**OBJECTIVE:** Rewrite every one of the records with "Screen dimensions" changed to "Display size" and nothing else altered, omitting the pictures.

★ ★ ★ ★

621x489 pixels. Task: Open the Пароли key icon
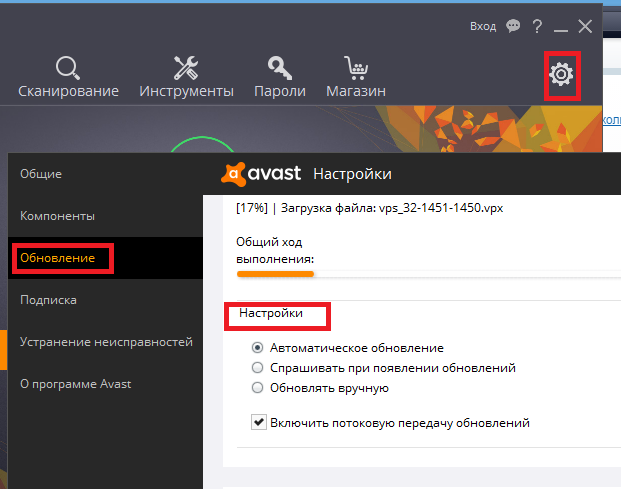point(279,69)
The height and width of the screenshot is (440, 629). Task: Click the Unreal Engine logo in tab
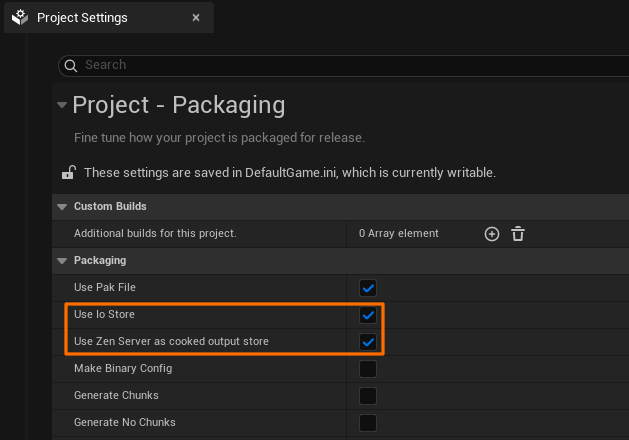20,18
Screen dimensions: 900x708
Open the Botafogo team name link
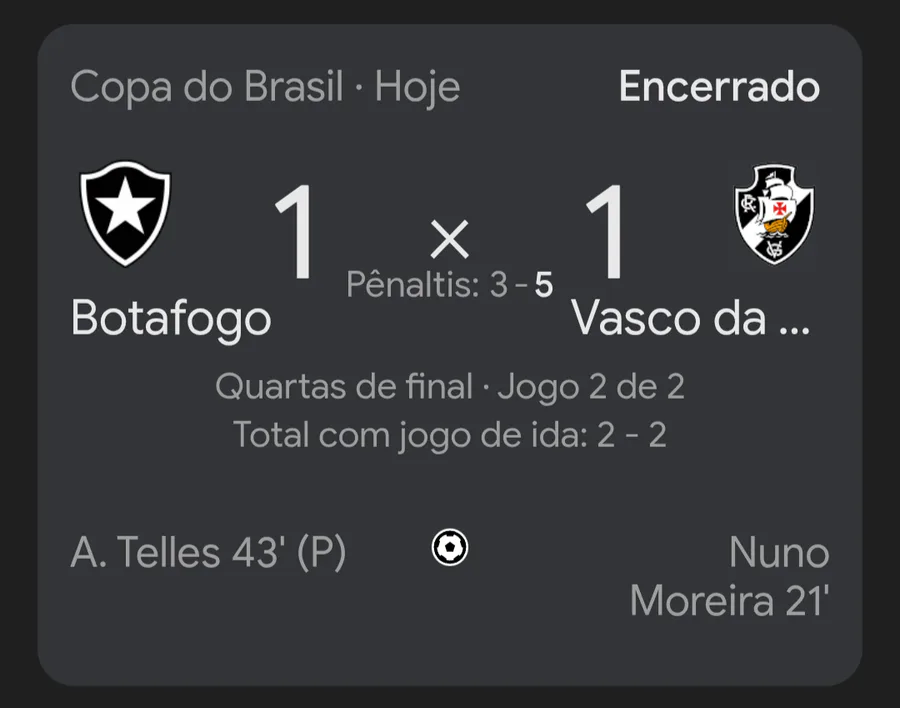pos(171,319)
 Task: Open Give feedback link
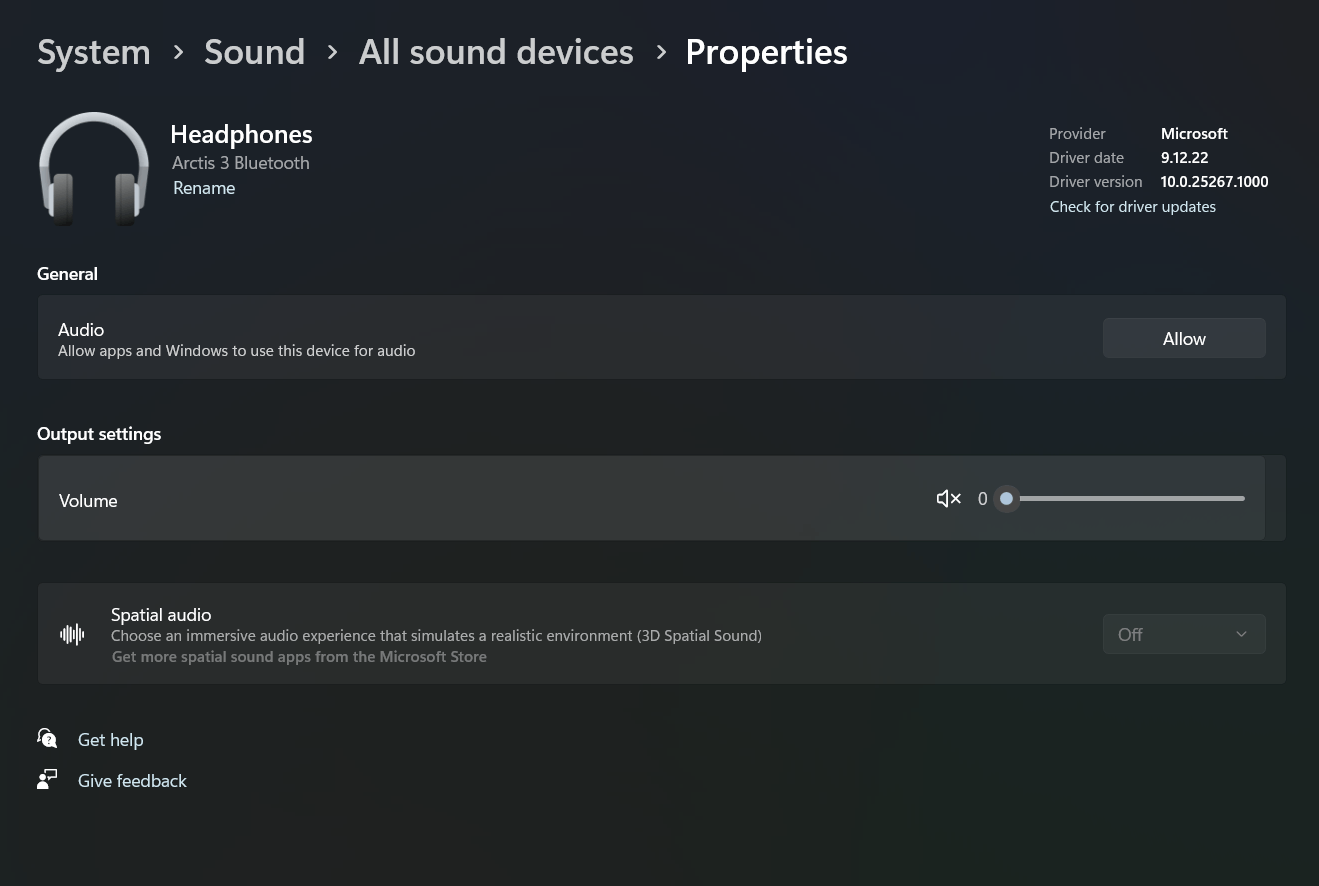pyautogui.click(x=132, y=781)
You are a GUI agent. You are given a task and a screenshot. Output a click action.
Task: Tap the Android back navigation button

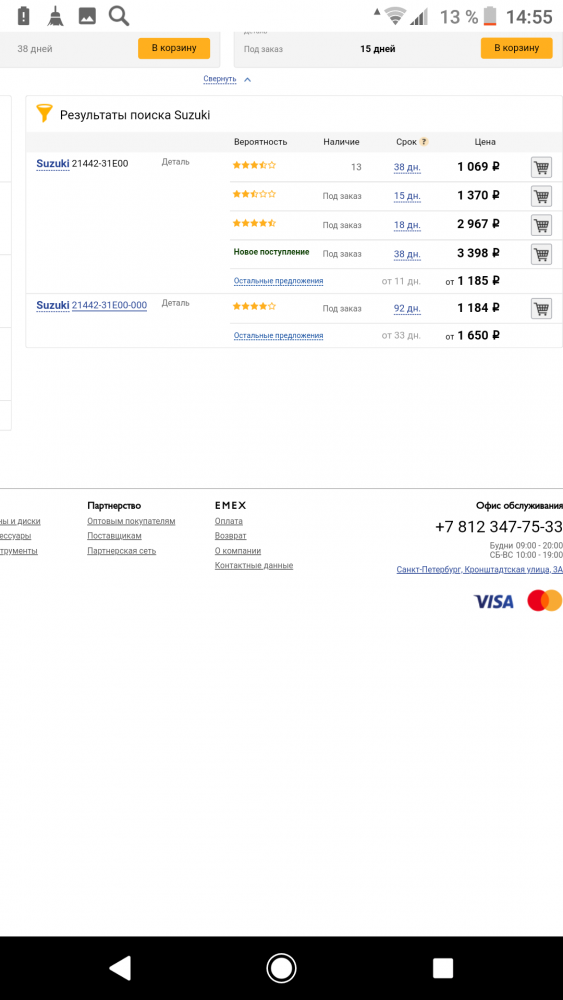point(121,968)
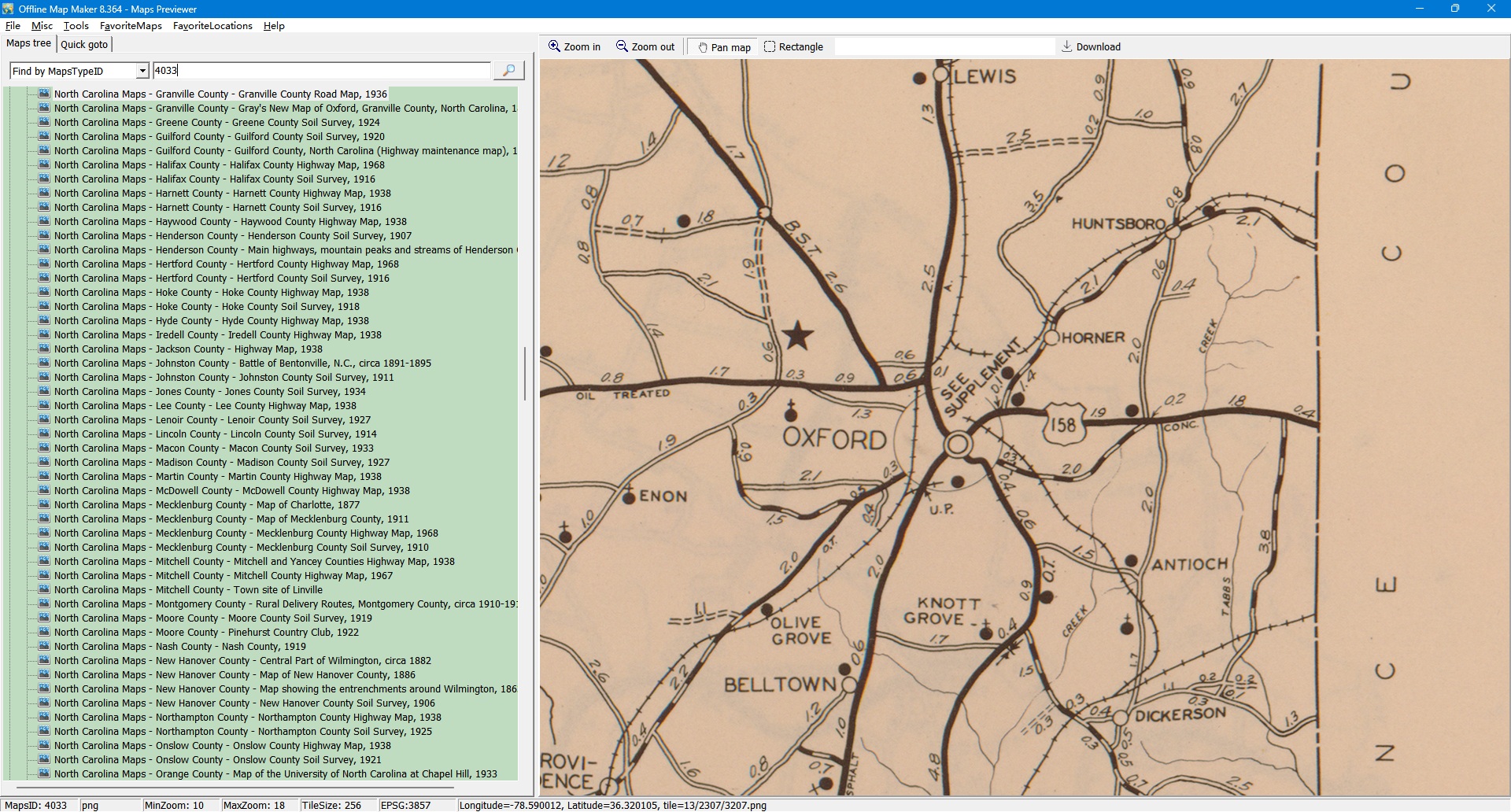Click map icon beside Nash County 1919
The width and height of the screenshot is (1511, 812).
[x=44, y=646]
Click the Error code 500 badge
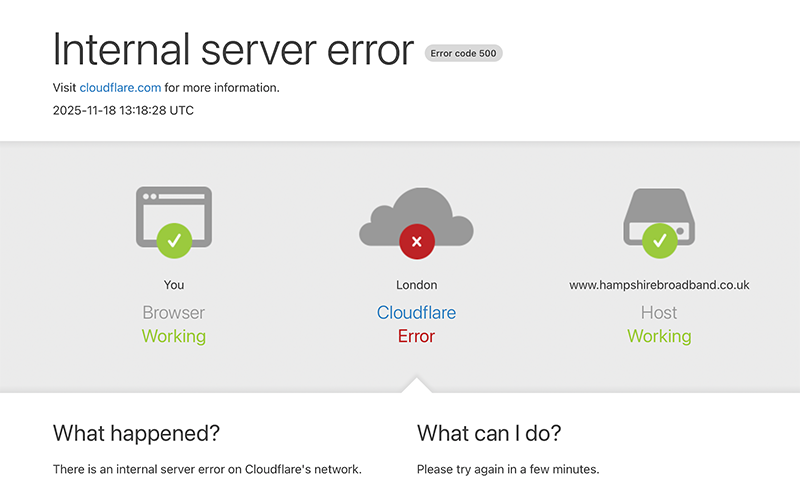 coord(463,53)
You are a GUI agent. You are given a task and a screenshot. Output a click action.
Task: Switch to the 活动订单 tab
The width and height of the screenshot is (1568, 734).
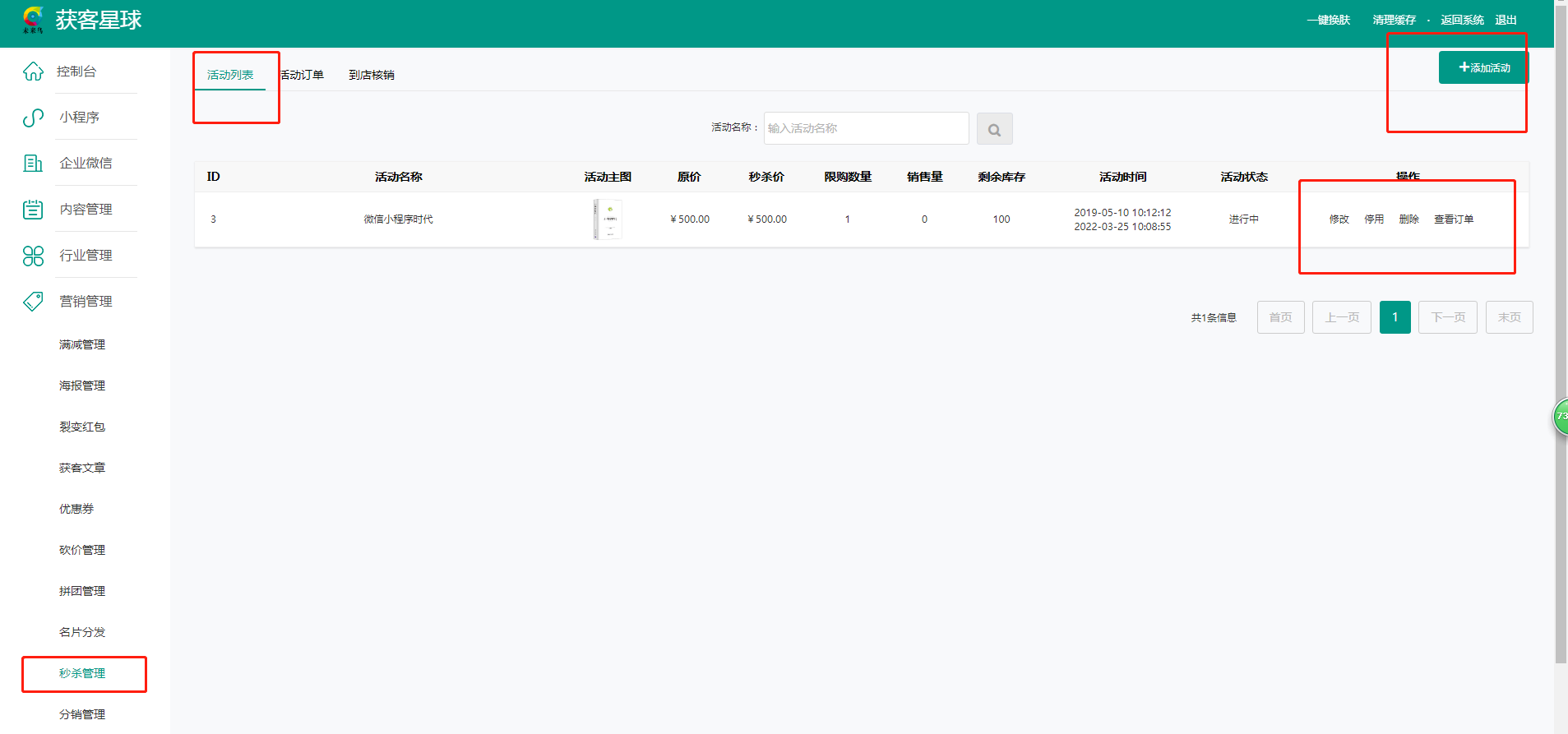click(x=303, y=75)
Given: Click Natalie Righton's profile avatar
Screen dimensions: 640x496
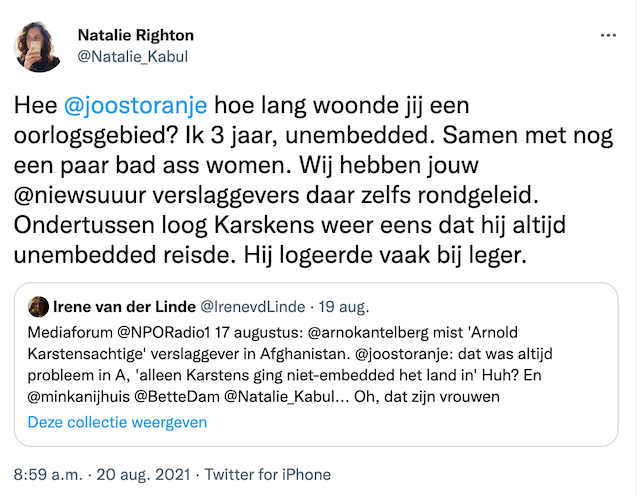Looking at the screenshot, I should [38, 47].
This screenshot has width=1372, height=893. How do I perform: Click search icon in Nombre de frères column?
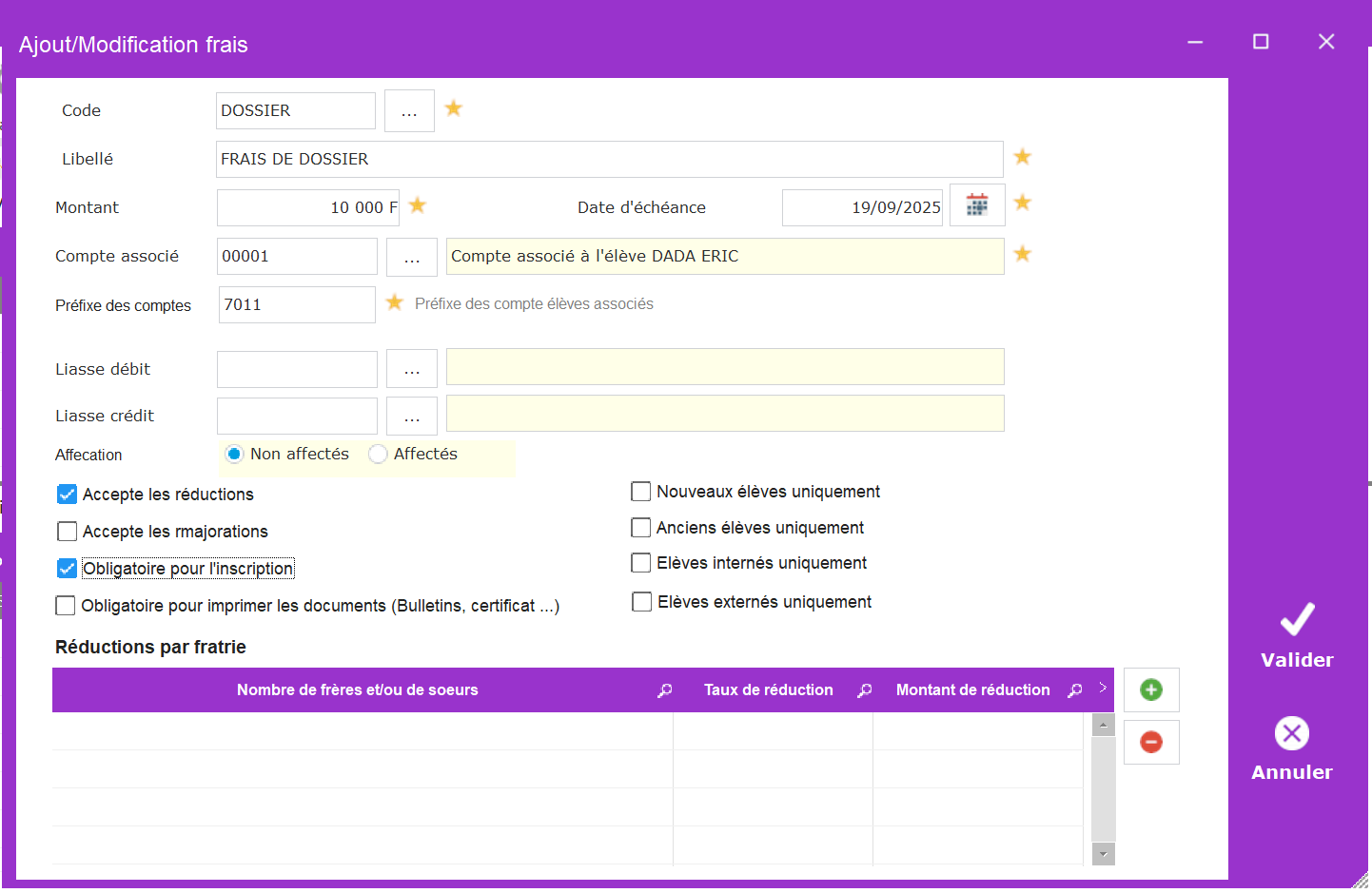point(664,690)
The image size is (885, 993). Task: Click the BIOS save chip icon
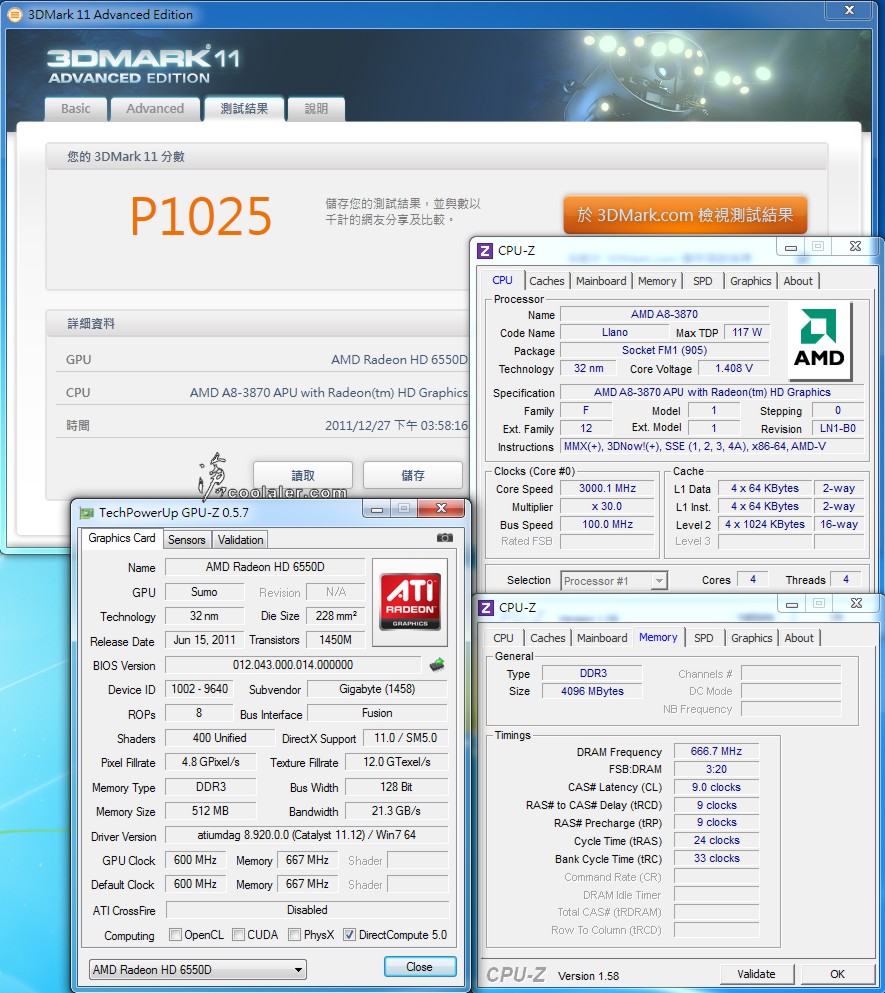[x=437, y=665]
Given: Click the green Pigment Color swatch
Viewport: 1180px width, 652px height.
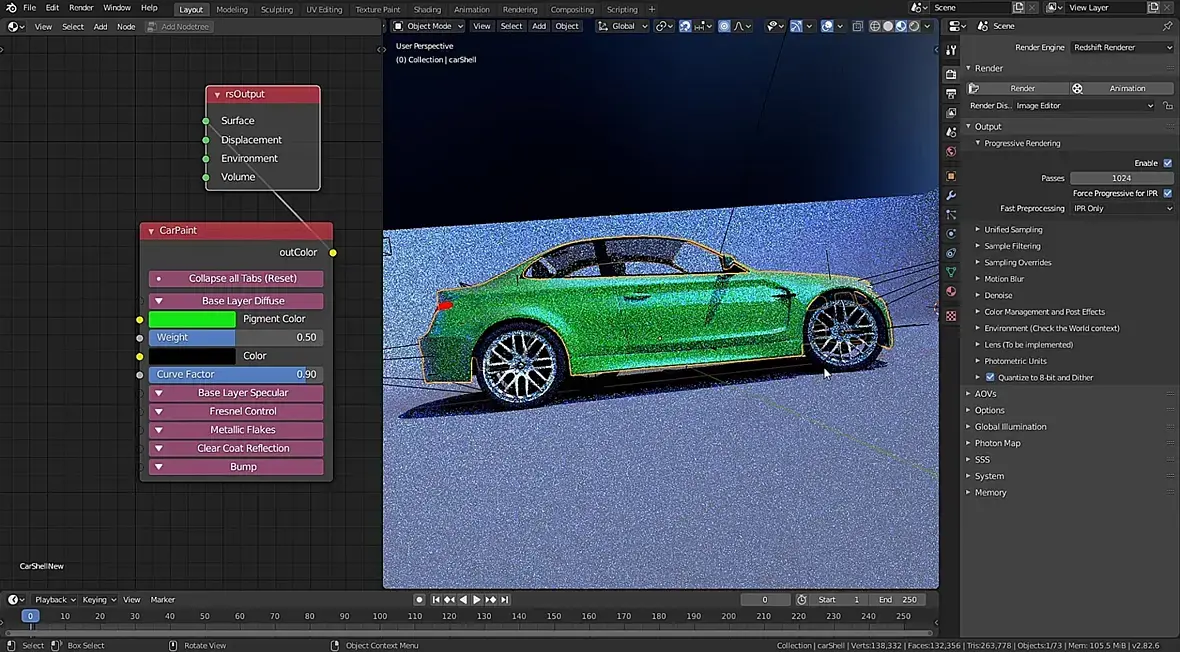Looking at the screenshot, I should 192,319.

★ ★ ★ ★

**RESULT FOR THIS TASK:**
621x489 pixels. Task: Open the Пароли key icon
point(279,69)
The height and width of the screenshot is (440, 629). Task: Click the Unreal Engine logo in tab
20,18
Display size: 900x708
Open the Botafogo team name link
pos(171,319)
 Task: Open Give feedback link
pyautogui.click(x=132, y=781)
You are a GUI agent. You are given a task and a screenshot. Output a click action.
Task: Tap the Android back navigation button

point(121,968)
Click map icon beside Nash County 1919
The width and height of the screenshot is (1511, 812).
[x=44, y=646]
Click the Error code 500 badge
 coord(463,53)
You are a GUI agent. You are given a task and a screenshot. Output a click action.
Task: Switch to the 活动订单 tab
The width and height of the screenshot is (1568, 734).
click(x=303, y=75)
Given: Click Natalie Righton's profile avatar
Display size: 640x496
Looking at the screenshot, I should [38, 47].
This screenshot has width=1372, height=893. How do I perform: Click search icon in Nombre de frères column?
point(664,690)
The image size is (885, 993). Task: Click the BIOS save chip icon
[x=437, y=665]
Given: Click the green Pigment Color swatch
Viewport: 1180px width, 652px height.
Looking at the screenshot, I should 192,319.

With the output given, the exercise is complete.